Milford selectmen consider stricter penalties for liquor license offenders

The Milford Daily News reports that selectmen are considering implementing stricter penalties for package stores and establishments with pouring licenses caught selling to minors, including requiring a suspension for first-time offenders.

Town Counsel Gerry Moody first brought the issue to selectmen in July while preparing for a hearing at the state’s Alcoholic Beverages Control Commission.

The informal policy of the board on a first offense of a liquor license holder being found serving a minor is only to impose a “warning” to the establishment, Moody said.

“The difficulty becomes, as my research has revealed, that such an action will not be considered part of the progressive discipline in response to a first offense,” writes Moody in a memo to selectmen. “The ABCC does not consider such warnings or ‘on probation’ status to be discipline that can be counted in later settings.”

Moody notes recent ABCC decisions, not necessarily on Milford cases, has been to reduce suspensions in cases where establishments have only seen warnings in the past because they are “treating the matters under consideration as first offenses.”

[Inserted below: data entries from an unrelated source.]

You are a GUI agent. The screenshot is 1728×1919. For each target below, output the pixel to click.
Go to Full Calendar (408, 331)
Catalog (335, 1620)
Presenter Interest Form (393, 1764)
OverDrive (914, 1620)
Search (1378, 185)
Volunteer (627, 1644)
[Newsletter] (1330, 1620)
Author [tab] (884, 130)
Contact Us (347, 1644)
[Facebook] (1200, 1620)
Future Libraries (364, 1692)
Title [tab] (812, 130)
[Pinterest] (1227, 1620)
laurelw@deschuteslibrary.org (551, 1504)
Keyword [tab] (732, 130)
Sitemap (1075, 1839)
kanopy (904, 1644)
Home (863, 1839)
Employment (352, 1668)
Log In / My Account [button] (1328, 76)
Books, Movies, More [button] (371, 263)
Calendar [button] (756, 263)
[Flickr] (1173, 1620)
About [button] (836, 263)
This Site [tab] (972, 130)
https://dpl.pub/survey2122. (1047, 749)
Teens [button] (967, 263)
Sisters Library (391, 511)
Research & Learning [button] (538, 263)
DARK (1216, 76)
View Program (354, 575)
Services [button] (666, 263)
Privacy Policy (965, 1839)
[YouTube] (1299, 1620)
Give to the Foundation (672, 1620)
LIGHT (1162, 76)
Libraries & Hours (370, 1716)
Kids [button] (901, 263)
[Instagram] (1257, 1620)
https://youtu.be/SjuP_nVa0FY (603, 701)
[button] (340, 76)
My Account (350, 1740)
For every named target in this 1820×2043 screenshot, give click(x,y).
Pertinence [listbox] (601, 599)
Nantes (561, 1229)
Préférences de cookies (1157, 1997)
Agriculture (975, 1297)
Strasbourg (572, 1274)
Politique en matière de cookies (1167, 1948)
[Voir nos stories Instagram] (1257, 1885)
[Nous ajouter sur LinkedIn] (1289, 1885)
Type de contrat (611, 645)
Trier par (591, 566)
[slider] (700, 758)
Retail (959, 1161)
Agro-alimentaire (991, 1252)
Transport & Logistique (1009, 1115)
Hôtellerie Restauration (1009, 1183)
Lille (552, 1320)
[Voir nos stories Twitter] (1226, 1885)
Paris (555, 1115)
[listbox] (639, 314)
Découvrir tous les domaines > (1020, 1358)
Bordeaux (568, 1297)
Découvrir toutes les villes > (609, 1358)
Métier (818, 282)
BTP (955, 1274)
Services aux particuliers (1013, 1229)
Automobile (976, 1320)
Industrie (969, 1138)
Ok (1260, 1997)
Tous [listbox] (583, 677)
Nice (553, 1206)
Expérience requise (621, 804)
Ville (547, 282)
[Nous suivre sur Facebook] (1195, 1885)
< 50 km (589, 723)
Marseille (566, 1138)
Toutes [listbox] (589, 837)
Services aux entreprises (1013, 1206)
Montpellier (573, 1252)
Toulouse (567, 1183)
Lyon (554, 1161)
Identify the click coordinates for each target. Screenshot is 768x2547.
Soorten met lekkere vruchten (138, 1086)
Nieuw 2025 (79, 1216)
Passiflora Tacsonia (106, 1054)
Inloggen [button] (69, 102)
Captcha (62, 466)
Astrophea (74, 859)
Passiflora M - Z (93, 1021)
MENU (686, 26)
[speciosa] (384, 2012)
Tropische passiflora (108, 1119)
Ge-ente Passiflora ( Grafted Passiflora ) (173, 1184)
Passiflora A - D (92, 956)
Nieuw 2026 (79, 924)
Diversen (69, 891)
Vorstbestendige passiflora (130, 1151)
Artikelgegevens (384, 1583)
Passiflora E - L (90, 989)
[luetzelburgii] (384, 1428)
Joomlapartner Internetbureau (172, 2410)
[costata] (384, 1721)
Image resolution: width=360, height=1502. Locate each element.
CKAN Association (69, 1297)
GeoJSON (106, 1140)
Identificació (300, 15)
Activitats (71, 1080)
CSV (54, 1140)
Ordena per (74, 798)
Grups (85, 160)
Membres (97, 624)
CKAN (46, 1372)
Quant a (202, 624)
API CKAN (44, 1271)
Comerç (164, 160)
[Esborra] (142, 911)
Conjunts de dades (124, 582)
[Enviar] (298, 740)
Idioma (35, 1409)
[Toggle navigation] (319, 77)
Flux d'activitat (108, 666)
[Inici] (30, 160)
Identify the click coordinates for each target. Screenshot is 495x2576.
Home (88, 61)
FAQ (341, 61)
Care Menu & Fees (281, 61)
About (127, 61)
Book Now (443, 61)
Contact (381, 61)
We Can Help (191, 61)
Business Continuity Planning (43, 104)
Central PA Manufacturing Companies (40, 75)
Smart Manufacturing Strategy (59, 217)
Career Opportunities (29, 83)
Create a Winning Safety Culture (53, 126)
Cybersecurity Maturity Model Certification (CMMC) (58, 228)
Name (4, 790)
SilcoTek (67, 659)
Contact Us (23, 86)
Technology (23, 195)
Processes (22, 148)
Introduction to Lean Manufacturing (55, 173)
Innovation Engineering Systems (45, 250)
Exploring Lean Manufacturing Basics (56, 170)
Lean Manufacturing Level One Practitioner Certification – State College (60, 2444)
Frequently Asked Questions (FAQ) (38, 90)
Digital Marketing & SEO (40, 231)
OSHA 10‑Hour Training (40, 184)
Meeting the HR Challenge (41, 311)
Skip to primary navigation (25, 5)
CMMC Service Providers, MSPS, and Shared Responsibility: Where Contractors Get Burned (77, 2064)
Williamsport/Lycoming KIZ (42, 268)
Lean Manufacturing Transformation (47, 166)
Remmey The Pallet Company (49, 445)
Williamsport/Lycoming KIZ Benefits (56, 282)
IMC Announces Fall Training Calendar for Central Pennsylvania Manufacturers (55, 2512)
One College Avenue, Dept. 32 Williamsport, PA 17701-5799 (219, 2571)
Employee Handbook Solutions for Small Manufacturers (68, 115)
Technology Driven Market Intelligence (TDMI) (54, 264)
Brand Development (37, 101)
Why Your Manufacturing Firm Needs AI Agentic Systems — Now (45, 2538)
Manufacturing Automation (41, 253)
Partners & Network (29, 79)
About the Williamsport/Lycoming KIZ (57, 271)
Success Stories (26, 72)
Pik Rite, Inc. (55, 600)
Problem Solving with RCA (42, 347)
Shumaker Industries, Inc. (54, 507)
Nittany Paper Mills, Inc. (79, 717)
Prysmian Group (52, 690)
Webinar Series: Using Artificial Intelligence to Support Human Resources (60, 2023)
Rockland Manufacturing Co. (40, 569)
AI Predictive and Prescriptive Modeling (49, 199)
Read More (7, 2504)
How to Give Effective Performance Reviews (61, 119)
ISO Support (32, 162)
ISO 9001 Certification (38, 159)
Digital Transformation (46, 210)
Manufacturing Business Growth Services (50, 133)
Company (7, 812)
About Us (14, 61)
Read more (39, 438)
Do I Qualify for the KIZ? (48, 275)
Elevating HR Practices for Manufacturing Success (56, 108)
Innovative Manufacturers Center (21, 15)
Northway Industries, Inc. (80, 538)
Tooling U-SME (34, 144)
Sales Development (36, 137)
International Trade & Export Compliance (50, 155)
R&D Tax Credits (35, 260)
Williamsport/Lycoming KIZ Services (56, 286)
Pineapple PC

“Your Board probably should consider a more detailed and slightly more formal progressive discipline policy,” Moody wrote.

The proposed penalty proposed by Moody would include a one-day suspension for a first offense and considers imposing suspensions of three, seven and 13 days for second, third and fourth offenses, respectively.

“You will probably want to maintain sufficient flexibility for later offenses, with increased or decreased amount based upon mitigating or extenuating circumstances,” Moody wrote.

The board will consider the penalties proposed by Moody.